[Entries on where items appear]
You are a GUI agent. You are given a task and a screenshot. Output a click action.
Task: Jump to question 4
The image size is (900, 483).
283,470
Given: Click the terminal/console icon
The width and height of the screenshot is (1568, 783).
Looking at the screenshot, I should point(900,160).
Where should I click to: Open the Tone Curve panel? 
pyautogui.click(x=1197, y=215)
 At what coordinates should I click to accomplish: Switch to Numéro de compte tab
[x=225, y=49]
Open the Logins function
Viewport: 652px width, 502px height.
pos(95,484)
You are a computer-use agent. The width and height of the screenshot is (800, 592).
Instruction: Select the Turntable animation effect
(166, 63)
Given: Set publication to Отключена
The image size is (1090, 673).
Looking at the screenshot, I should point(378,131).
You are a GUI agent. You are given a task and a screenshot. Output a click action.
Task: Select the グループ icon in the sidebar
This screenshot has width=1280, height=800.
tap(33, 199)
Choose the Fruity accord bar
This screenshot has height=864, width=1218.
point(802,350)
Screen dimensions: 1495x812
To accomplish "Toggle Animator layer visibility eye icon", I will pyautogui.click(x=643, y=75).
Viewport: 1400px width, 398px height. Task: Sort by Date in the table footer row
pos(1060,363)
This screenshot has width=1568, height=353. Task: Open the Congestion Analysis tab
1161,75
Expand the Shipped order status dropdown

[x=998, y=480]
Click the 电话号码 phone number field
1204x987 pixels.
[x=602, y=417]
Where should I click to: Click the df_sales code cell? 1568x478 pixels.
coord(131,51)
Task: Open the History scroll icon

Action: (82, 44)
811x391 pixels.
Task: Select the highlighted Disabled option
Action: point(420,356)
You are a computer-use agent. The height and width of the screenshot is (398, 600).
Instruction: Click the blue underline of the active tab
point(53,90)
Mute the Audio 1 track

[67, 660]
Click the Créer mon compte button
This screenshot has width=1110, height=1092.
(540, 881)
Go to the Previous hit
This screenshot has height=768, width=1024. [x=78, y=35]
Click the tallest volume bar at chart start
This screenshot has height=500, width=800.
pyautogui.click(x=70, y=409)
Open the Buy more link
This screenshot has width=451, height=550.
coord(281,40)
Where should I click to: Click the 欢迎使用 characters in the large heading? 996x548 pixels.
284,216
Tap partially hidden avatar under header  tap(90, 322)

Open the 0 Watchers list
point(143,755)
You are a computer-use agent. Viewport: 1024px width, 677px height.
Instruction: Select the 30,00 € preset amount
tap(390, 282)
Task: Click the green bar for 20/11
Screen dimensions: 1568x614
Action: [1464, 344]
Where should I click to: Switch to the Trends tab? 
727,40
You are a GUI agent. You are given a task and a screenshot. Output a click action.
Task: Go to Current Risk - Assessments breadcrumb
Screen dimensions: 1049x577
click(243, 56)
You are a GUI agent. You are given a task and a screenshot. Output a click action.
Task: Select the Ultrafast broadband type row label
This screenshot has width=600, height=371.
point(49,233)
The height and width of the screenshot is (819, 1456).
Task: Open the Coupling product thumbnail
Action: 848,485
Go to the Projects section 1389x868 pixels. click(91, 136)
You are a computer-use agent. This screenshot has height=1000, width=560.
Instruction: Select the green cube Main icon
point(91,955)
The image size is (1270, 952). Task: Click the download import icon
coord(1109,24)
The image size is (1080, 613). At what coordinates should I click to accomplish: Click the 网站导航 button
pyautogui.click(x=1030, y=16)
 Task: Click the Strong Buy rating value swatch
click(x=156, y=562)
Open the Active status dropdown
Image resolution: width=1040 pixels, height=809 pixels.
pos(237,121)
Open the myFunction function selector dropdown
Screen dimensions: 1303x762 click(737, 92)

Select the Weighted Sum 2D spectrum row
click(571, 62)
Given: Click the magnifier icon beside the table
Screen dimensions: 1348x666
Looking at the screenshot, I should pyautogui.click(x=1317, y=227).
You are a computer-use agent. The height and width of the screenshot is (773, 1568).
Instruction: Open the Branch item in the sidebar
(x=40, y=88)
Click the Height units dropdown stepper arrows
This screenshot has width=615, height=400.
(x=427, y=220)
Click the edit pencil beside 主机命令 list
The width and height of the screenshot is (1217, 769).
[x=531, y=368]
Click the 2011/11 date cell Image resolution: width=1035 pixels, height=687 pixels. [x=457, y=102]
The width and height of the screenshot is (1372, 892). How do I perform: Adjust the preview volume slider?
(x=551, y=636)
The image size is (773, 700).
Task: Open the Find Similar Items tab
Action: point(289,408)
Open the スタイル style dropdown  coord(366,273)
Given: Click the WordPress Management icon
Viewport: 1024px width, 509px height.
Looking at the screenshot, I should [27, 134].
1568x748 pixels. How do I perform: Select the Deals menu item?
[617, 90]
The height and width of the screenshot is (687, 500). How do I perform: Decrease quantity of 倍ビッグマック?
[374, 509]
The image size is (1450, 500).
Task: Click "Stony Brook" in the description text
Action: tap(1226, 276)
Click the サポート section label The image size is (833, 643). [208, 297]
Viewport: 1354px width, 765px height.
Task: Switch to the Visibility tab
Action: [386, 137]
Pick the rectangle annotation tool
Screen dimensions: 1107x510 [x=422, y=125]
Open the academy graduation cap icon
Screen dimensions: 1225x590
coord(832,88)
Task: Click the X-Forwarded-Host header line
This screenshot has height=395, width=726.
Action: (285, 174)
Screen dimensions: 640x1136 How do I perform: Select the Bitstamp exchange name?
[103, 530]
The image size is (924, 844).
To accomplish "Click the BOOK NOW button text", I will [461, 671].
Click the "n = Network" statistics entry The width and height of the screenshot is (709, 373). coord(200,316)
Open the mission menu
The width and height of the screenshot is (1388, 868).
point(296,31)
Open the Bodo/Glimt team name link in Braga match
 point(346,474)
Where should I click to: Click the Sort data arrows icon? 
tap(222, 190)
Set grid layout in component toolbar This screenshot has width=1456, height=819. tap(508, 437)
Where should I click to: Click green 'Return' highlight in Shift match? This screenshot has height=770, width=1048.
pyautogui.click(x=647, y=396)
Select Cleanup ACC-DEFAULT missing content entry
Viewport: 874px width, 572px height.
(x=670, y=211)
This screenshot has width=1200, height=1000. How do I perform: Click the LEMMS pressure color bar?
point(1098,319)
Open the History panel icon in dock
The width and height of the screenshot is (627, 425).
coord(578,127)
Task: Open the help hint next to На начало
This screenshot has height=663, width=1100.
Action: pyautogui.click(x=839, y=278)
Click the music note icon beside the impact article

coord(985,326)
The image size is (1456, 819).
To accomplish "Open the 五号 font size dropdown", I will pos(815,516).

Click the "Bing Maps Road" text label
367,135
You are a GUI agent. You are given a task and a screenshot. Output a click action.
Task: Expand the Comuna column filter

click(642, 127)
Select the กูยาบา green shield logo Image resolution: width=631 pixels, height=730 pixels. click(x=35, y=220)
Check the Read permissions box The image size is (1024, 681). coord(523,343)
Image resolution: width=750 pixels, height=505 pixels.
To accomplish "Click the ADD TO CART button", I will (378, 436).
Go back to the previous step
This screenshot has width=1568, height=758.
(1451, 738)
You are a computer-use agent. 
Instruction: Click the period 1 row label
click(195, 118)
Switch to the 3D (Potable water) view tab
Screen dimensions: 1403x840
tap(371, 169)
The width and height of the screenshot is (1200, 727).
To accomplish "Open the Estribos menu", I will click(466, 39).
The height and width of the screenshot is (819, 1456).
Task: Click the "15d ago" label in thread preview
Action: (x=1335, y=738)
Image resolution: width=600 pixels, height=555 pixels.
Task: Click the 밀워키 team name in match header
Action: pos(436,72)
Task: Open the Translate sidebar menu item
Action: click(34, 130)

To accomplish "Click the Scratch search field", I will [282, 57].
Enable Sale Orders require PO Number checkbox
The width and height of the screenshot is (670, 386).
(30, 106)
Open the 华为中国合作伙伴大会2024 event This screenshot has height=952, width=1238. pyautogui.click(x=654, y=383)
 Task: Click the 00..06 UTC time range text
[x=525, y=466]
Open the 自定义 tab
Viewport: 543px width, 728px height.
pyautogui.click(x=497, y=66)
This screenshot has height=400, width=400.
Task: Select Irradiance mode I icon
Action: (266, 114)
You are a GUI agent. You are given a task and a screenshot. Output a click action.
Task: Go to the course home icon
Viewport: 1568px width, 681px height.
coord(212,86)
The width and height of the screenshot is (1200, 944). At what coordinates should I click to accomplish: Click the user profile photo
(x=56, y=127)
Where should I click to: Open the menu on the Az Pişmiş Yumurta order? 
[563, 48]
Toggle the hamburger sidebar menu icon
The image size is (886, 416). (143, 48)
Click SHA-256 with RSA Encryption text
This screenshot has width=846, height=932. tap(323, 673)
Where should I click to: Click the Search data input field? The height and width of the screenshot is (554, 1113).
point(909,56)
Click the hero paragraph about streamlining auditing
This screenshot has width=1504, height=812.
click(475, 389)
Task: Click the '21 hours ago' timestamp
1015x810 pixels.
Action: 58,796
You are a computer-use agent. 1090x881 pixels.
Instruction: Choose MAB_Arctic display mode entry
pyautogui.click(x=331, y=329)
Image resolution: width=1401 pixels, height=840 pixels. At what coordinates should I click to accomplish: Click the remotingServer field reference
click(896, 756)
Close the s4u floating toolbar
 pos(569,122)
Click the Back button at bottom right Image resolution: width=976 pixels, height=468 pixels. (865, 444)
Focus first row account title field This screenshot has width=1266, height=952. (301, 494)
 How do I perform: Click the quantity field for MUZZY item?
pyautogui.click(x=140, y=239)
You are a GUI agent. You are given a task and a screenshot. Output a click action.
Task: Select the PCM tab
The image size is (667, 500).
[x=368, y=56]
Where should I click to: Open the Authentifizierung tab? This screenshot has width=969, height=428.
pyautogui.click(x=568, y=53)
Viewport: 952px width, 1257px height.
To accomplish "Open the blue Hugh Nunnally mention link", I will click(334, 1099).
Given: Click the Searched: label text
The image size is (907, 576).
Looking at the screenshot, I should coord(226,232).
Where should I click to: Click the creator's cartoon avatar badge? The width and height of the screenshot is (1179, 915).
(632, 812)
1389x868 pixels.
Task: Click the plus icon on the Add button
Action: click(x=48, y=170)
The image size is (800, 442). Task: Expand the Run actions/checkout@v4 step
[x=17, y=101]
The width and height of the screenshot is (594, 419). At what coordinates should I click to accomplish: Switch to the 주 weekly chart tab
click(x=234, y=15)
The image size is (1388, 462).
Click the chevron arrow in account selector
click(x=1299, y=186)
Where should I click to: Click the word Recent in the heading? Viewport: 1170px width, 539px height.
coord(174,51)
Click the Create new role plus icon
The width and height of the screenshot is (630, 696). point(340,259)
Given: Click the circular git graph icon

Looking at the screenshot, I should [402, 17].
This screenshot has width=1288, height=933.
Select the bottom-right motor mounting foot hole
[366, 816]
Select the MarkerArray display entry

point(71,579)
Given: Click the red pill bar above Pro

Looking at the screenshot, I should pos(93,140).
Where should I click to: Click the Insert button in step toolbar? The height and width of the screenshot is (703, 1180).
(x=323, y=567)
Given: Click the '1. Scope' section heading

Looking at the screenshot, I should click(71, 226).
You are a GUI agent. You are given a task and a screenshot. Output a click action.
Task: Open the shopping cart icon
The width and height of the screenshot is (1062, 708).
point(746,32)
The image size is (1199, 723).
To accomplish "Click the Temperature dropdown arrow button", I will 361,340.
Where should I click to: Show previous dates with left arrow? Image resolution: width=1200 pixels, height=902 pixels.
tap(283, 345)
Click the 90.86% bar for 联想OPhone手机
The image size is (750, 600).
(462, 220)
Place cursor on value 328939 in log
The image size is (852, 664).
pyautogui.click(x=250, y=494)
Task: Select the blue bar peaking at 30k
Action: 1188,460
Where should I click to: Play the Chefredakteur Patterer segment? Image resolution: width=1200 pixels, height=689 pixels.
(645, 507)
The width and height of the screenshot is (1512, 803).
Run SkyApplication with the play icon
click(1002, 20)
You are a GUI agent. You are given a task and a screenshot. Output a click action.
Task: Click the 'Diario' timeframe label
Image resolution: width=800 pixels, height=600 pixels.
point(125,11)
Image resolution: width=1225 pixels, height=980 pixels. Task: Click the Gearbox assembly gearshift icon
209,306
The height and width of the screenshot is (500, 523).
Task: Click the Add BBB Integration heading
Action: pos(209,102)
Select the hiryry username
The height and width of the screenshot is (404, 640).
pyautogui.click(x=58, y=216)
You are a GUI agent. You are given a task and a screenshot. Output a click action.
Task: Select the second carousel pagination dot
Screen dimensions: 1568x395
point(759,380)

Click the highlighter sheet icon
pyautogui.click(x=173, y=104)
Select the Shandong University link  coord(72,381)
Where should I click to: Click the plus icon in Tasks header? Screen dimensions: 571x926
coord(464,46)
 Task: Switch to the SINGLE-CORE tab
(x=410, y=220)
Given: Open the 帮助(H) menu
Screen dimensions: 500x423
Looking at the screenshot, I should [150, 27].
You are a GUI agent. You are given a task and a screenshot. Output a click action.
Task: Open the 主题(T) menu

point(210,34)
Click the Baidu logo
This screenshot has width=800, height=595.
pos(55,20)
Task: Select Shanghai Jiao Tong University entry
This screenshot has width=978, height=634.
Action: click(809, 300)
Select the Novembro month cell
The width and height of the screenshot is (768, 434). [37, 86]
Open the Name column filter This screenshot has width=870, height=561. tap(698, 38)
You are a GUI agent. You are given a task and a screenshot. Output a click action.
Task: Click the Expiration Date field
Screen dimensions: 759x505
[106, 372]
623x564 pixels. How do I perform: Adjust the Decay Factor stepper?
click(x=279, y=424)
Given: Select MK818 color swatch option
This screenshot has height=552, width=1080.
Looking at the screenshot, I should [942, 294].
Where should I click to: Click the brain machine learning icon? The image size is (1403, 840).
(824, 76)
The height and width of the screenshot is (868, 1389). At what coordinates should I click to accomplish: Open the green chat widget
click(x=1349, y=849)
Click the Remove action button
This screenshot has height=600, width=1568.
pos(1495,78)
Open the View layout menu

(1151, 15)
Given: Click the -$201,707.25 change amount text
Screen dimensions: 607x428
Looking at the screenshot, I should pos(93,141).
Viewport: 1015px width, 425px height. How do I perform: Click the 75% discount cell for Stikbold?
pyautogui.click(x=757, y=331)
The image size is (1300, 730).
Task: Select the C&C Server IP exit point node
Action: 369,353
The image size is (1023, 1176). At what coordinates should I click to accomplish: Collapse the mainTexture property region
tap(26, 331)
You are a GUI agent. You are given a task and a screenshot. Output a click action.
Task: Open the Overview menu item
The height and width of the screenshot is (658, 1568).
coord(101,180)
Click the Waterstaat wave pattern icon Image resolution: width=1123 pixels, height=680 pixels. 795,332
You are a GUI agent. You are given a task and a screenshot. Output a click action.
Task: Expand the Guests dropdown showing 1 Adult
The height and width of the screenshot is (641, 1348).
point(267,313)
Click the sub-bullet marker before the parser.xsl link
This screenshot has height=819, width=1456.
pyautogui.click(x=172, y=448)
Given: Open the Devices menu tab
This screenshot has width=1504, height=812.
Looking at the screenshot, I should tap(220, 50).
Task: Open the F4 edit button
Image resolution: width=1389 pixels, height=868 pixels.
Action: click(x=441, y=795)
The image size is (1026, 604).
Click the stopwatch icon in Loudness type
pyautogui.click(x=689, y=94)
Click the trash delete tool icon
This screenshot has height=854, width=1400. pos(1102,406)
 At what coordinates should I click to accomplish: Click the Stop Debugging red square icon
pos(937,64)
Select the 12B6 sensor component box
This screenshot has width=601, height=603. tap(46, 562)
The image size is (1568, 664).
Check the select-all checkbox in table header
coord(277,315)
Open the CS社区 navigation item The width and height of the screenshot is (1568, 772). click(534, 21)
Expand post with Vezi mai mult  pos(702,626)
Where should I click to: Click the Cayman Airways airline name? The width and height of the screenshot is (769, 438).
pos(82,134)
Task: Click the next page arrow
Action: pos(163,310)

What is needed
Rewrite the entries above as a numbered list, beginning at the line that contains "Given: Click the red pill bar above Pro" and stopping after the line that contains "I will 361,340.". Leave out any blank lines.

Solution to this problem
1. Given: Click the red pill bar above Pro
2. Looking at the screenshot, I should pos(93,140).
3. Where should I click to: Click the Insert button in step toolbar? The height and width of the screenshot is (703, 1180).
4. (x=323, y=567)
5. Given: Click the '1. Scope' section heading
6. Looking at the screenshot, I should click(71, 226).
7. You are a GUI agent. You are given a task and a screenshot. Output a click action.
8. Task: Open the shopping cart icon
9. The width and height of the screenshot is (1062, 708).
10. point(746,32)
11. The image size is (1199, 723).
12. To accomplish "Click the Temperature dropdown arrow button", I will 361,340.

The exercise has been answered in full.